(Dataset records)
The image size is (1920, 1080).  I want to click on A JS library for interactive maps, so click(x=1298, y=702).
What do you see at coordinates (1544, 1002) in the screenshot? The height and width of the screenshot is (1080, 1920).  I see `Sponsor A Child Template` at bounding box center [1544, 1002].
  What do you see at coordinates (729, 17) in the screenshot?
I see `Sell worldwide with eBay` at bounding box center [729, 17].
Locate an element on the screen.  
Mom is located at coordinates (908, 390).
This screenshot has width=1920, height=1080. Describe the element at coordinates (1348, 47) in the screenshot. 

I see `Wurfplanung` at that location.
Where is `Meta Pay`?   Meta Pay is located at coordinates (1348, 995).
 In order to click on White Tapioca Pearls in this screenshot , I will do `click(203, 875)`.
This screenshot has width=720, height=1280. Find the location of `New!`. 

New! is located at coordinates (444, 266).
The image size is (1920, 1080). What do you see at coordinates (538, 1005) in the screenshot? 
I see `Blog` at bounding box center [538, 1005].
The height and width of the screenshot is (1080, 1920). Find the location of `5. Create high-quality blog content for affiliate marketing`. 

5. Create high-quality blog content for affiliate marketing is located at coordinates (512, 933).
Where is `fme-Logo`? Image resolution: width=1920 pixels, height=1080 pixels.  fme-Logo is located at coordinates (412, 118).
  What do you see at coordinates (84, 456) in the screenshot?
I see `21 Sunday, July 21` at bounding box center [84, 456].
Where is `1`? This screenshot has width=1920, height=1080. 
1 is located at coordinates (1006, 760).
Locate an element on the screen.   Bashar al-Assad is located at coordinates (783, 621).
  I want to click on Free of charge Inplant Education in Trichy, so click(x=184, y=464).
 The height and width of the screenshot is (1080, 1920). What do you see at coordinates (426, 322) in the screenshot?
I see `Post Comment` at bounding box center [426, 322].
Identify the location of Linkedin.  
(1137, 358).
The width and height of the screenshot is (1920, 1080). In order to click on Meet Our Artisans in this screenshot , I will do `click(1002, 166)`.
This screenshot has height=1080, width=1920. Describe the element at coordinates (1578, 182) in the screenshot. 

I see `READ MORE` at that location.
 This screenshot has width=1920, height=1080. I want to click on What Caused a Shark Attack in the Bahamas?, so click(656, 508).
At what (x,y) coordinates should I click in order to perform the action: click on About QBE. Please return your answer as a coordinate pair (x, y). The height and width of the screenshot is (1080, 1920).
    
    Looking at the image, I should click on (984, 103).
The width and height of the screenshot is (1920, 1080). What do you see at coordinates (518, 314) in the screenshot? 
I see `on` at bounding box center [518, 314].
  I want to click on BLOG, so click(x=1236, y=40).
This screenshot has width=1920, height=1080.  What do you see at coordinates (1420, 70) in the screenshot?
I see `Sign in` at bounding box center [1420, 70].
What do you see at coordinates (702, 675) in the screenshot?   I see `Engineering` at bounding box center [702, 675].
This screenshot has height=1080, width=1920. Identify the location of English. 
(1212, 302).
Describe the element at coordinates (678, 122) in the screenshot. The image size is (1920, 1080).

WORK TO COMPLETE:
Rewrite the entries above, replacing every "Identify the location of" with "Find the position of" and leaving all other text unchanged.

FINISHED ANSWER:
The image size is (1920, 1080).  I want to click on A JS library for interactive maps, so click(x=1298, y=702).
What do you see at coordinates (1544, 1002) in the screenshot? The height and width of the screenshot is (1080, 1920).  I see `Sponsor A Child Template` at bounding box center [1544, 1002].
  What do you see at coordinates (729, 17) in the screenshot?
I see `Sell worldwide with eBay` at bounding box center [729, 17].
Locate an element on the screen.  
Mom is located at coordinates (908, 390).
This screenshot has width=1920, height=1080. Describe the element at coordinates (1348, 47) in the screenshot. 

I see `Wurfplanung` at that location.
Where is `Meta Pay`?   Meta Pay is located at coordinates (1348, 995).
 In order to click on White Tapioca Pearls in this screenshot , I will do `click(203, 875)`.
This screenshot has width=720, height=1280. Find the location of `New!`. 

New! is located at coordinates (444, 266).
The image size is (1920, 1080). What do you see at coordinates (538, 1005) in the screenshot? 
I see `Blog` at bounding box center [538, 1005].
The height and width of the screenshot is (1080, 1920). Find the location of `5. Create high-quality blog content for affiliate marketing`. 

5. Create high-quality blog content for affiliate marketing is located at coordinates (512, 933).
Where is `fme-Logo`? Image resolution: width=1920 pixels, height=1080 pixels.  fme-Logo is located at coordinates (412, 118).
  What do you see at coordinates (84, 456) in the screenshot?
I see `21 Sunday, July 21` at bounding box center [84, 456].
Where is `1`? This screenshot has width=1920, height=1080. 
1 is located at coordinates (1006, 760).
Locate an element on the screen.   Bashar al-Assad is located at coordinates (783, 621).
  I want to click on Free of charge Inplant Education in Trichy, so click(x=184, y=464).
 The height and width of the screenshot is (1080, 1920). What do you see at coordinates (426, 322) in the screenshot?
I see `Post Comment` at bounding box center [426, 322].
Find the position of Linkedin.  
(1137, 358).
The width and height of the screenshot is (1920, 1080). In order to click on Meet Our Artisans in this screenshot , I will do `click(1002, 166)`.
This screenshot has height=1080, width=1920. Describe the element at coordinates (1578, 182) in the screenshot. 

I see `READ MORE` at that location.
 This screenshot has width=1920, height=1080. I want to click on What Caused a Shark Attack in the Bahamas?, so click(656, 508).
At what (x,y) coordinates should I click in order to perform the action: click on About QBE. Please return your answer as a coordinate pair (x, y). The height and width of the screenshot is (1080, 1920).
    
    Looking at the image, I should click on (984, 103).
The width and height of the screenshot is (1920, 1080). What do you see at coordinates (518, 314) in the screenshot? 
I see `on` at bounding box center [518, 314].
  I want to click on BLOG, so click(x=1236, y=40).
This screenshot has width=1920, height=1080.  What do you see at coordinates (1420, 70) in the screenshot?
I see `Sign in` at bounding box center [1420, 70].
What do you see at coordinates (702, 675) in the screenshot?   I see `Engineering` at bounding box center [702, 675].
This screenshot has height=1080, width=1920. Find the position of English. 
(1212, 302).
Describe the element at coordinates (678, 122) in the screenshot. The image size is (1920, 1080).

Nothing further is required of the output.